Estratto del documento
· · · ·

Come in analoghi e svariati casi in campo artistico in cui la pandemia ha giocato un ruolo determinante, Tales è stato concepito e fortemente influenzato dalle vicissitudini materiali ed emotive degli ultimi due anni. Al di là delle intrinseche difficoltà «Il lato positivo – confida Apicella – è stata la disponibilità di tempo grazie a cui abbiamo potuto dedicarci alla registrazione dei brani, insieme o a distanza, per poi mixarli. Non avevamo idea di come funzionasse propriamente un software audio ma avevamo ben chiaro il sound finale. Pazientemente ci siamo dunque divertiti a imparare l’uso del software per lo stretto necessario. Abbiamo probabilmente avuto anche fortuna ma siamo assolutamente soddisfatti del nostro lavoro. È come volevamo che suonasse!»
ANAPHORA – LEXICON I – FIlippo Deorsola
on l’album Lexicon I, il pianista italiano Filippo Deorsola riunisce il suo trio Anaphora per una raccolta di pezzi che sfidano le tradizioni stesse del jazz a cui i tre musicisti si sono formati.

· · · ·

Dati salvati

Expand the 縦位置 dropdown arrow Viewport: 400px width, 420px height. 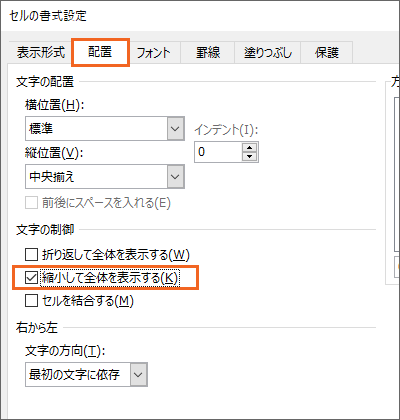tap(175, 177)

· · · ·

Compiti
**A.** Rispondi in breve a queste domande sull'estratto dedicato ai due album:
(i) Secondo Apicella, qual è stato il lato positivo del periodo della pandemia?
(ii) Che cosa non sapevano i musicisti di Tales prima di registrare?
(iii) Come si chiama il trio riunito da Filippo Deorsola?
**B.** Prosegui l'estratto sugli album Tales e Lexicon I a partire dal punto in cui si ferma.

Soluzioni
**A.**
(i) La disponibilità di tempo per registrare i brani, insieme o a distanza, e poi mixarli.
(ii) Come funzionasse propriamente un software audio.
(iii) Anaphora.

**B.**
Altamente originali e spesso inaspettate, le 11 composizioni si ispirano alla musica d’avanguardia, al jazz straight-ahead, alla musica classica contemporanea e persino al blues, giocando con le aspettative dell’ascoltatore ad ogni battuta. L’intimità del piano solo, le esplorazioni materiche del contrabbasso e le esplosioni del groove coinvolgente della batteria costruiscono l’asimmetria stilistica indefinibile delle sperimentazioni sonore di Anaphora.
Nato dall’incontro casuale ad una jam session del Conservatorio CODARTS di Rotterdam, il trio Anaphora è guidato dal desiderio di esplorare la relazione tra forma musicale, improvvisazione e capacità innata di ognuno dei musicisti di orientarsi in un paesaggio musicale.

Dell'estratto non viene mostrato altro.